> _Required work_:
#1 Summarize the text on Wilber and evolution below in two sentences.
#2 From the text on Wilber and evolution below, list every level of schooling at which David Lane says he has taught Darwinian evolution.

> _Text to read_:
## START

Starting with Wilber's infamous paragraph about eyes and wings, and the problems they supposedly pose to evolutionary theory, we see David Lane opening up a thread of criticism, followed by a decade (!) of silence on the matter, then some brief outbursts on both sides, leading to a "final statement" by Wilber on his personal blog. I close with some personal comments.

THE ONLINE POSTINGS

Wilber on Evolution

"The standard, glib, neo-Darwinian explanation of natural selection--absolutely nobody [in later editions changed to: very few theorists] believes this anymore."

"Evolution clearly operates by Darwinian natural selection, but this process simply selects those transformations that have already occurred by mechanisms that absolutely nobody understands.... "

"A half-wing is no good as a leg and no good as a wing--you can't run and you can't fly. It has no adaptive value whatsoever."

"Talk about mind-boggling. This is infinitely, absolutely, utterly, mind-boggling. Random mutations cannot even begin to explain this."

"For the moment, everybody has simply agreed to call this "quantum evolution" or "punctuated evolution" or "emergent evolution".

Comments from Critics

David Lane
"Having taught Darwinian evolution (and its various manifestations, including punctuated equilibrium) in grammar school, in high school, in community college, in university, and in doctoral programs, for the past seventeen years I must say that Wilber's take on what evolution is about baffles me."

## END

> _Stored records_:
## START

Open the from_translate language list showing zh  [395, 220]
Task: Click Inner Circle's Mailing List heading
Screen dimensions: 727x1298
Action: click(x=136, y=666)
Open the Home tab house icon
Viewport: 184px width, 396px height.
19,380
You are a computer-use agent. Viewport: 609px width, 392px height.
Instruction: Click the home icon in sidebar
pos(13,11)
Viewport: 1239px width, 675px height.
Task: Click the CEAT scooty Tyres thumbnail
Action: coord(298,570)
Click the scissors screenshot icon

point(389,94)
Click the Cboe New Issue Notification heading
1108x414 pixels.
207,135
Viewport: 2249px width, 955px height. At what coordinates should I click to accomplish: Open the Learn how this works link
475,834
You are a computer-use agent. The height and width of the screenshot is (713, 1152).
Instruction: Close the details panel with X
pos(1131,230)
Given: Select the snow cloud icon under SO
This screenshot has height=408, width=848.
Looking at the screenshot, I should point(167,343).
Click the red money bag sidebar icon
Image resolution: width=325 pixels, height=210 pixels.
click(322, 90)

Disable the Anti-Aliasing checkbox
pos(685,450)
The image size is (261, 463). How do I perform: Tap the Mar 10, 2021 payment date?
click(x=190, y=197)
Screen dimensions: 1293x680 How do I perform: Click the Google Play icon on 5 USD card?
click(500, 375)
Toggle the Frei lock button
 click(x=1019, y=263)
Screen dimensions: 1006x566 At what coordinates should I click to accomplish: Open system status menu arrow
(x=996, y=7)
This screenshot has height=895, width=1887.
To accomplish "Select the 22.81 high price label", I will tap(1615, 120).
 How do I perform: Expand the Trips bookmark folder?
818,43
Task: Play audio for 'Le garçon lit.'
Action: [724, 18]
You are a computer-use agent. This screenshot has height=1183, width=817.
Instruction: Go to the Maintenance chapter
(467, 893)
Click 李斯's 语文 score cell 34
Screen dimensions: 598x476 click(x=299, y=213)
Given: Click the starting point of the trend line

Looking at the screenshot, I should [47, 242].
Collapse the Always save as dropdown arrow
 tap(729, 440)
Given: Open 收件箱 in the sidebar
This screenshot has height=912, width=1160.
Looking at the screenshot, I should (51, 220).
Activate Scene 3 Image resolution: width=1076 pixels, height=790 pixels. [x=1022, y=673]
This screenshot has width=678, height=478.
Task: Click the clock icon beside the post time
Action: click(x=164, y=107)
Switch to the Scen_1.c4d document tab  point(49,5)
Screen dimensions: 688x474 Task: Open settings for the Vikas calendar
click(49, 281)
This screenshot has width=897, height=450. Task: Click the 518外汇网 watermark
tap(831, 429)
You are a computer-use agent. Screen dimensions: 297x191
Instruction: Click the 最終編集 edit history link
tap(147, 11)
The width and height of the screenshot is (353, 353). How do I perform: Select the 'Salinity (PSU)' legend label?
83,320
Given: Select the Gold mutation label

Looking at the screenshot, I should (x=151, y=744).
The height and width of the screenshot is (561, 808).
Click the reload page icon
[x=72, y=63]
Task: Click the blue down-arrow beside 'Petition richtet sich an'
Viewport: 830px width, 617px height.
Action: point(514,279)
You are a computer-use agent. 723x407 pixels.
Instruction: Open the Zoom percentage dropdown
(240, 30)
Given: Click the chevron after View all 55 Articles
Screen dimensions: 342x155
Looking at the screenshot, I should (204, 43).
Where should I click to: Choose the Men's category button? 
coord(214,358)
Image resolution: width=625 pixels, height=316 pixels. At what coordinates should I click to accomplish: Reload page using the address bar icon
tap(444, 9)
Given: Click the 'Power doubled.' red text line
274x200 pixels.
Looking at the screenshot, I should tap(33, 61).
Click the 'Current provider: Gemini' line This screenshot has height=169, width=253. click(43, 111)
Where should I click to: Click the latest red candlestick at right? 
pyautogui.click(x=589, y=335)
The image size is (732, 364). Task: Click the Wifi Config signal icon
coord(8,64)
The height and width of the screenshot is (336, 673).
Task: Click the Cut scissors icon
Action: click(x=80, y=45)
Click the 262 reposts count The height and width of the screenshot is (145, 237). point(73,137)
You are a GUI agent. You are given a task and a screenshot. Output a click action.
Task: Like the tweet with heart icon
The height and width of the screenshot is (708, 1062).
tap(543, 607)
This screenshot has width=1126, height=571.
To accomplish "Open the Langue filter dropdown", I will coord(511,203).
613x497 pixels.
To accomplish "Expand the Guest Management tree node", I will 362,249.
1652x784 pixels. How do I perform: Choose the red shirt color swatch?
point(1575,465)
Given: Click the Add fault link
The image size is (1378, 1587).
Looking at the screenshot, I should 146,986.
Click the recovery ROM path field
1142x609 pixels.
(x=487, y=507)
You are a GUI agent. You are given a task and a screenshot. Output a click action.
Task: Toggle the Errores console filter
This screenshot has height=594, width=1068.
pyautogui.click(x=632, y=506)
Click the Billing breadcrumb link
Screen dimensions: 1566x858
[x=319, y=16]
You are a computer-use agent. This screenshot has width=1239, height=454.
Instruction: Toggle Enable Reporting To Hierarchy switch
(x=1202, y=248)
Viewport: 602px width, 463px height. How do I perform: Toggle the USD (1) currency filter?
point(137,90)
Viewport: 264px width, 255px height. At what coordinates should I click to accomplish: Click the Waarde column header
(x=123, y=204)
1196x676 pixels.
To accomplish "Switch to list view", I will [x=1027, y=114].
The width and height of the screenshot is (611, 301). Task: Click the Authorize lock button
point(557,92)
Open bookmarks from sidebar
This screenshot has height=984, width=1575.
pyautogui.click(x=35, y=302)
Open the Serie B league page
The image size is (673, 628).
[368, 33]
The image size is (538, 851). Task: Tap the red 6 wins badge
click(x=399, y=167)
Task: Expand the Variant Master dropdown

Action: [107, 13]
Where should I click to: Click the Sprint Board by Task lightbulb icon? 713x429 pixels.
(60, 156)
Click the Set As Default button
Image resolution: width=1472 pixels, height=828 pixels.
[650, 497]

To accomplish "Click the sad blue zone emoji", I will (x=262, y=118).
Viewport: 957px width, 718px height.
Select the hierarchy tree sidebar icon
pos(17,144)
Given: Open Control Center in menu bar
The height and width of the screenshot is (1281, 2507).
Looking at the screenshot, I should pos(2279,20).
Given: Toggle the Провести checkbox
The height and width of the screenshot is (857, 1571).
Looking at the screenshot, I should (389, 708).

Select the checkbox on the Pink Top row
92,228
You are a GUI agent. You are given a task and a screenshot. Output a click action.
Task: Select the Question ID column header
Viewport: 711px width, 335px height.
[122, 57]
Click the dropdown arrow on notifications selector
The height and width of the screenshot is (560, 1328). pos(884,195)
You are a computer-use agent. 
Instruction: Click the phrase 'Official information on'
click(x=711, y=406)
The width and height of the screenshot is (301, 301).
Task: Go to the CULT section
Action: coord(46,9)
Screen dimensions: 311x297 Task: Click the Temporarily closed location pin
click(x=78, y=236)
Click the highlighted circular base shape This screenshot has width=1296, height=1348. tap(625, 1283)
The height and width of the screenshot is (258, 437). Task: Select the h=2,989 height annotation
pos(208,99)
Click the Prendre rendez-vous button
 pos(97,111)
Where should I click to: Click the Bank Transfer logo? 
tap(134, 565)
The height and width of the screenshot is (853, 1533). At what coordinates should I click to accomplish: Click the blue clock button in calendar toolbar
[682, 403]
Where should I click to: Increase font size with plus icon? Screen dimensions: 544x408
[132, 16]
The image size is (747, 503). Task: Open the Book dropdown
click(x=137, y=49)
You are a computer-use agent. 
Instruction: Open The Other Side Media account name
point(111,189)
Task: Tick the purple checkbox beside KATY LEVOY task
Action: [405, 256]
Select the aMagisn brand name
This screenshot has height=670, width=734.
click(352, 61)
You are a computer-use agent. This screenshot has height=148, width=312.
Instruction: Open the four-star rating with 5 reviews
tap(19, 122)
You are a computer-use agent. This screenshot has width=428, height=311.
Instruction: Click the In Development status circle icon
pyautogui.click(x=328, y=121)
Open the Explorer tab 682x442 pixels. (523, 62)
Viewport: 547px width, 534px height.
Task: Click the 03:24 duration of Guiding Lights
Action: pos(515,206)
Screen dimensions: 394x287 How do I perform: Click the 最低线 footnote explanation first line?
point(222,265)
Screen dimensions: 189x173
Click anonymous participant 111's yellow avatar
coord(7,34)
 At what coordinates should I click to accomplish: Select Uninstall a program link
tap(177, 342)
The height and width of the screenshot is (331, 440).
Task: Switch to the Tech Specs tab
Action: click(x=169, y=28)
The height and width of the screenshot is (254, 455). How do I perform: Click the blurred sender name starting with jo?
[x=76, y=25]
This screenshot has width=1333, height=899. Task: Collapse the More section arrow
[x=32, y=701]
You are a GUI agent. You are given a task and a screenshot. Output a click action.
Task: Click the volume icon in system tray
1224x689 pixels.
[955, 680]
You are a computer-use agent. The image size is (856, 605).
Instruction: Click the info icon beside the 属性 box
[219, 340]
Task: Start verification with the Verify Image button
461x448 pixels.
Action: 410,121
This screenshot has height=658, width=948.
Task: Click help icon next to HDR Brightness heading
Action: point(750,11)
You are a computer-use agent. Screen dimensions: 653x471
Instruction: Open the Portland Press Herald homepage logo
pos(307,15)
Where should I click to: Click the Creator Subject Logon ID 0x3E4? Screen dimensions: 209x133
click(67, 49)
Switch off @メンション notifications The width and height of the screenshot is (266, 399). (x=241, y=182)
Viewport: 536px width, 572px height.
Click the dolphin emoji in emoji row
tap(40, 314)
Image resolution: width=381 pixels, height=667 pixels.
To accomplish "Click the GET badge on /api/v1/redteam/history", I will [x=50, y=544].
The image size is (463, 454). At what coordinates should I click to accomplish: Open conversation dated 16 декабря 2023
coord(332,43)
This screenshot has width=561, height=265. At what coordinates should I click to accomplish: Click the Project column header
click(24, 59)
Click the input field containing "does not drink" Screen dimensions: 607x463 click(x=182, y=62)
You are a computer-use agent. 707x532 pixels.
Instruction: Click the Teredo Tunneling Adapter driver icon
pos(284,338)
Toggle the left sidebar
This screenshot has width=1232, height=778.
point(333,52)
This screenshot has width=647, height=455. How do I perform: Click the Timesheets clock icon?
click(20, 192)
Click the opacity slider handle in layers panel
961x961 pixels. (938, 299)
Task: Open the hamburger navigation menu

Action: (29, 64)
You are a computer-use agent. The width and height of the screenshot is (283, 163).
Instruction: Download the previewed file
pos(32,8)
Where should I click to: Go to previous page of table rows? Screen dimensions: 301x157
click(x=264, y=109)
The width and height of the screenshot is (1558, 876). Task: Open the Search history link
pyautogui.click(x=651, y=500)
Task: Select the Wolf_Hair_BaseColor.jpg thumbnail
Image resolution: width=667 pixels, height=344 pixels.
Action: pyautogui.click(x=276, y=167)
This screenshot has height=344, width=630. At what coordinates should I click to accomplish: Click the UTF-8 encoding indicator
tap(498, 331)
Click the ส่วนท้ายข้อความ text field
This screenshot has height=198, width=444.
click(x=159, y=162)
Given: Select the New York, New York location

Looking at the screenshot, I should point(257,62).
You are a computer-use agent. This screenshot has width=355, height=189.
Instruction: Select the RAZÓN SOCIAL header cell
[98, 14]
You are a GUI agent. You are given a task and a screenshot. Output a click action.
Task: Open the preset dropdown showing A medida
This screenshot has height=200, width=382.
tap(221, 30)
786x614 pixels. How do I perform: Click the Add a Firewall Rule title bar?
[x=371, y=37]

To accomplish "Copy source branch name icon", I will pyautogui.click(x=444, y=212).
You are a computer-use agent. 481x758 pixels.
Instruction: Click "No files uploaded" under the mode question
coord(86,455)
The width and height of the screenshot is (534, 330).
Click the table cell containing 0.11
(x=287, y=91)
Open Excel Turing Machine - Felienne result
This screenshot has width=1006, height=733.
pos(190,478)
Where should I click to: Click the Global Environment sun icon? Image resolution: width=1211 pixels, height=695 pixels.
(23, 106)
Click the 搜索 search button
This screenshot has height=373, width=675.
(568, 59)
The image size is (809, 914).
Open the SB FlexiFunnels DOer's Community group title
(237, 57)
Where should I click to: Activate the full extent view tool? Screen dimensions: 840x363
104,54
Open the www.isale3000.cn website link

## END

> _Worked answers_:
#1 The text traces an online exchange that began with Wilber's paragraph about eyes and wings and the problems they supposedly pose to evolutionary theory, followed by David Lane's criticism, a decade of silence, brief outbursts on both sides, and a "final statement" by Wilber on his personal blog. It quotes Wilber saying that a half-wing has no adaptive value and that random mutations cannot explain such developments, and it quotes Lane saying that Wilber's take on evolution baffles him after seventeen years of teaching it.

#2
- grammar school
- high school
- community college
- university
- doctoral programs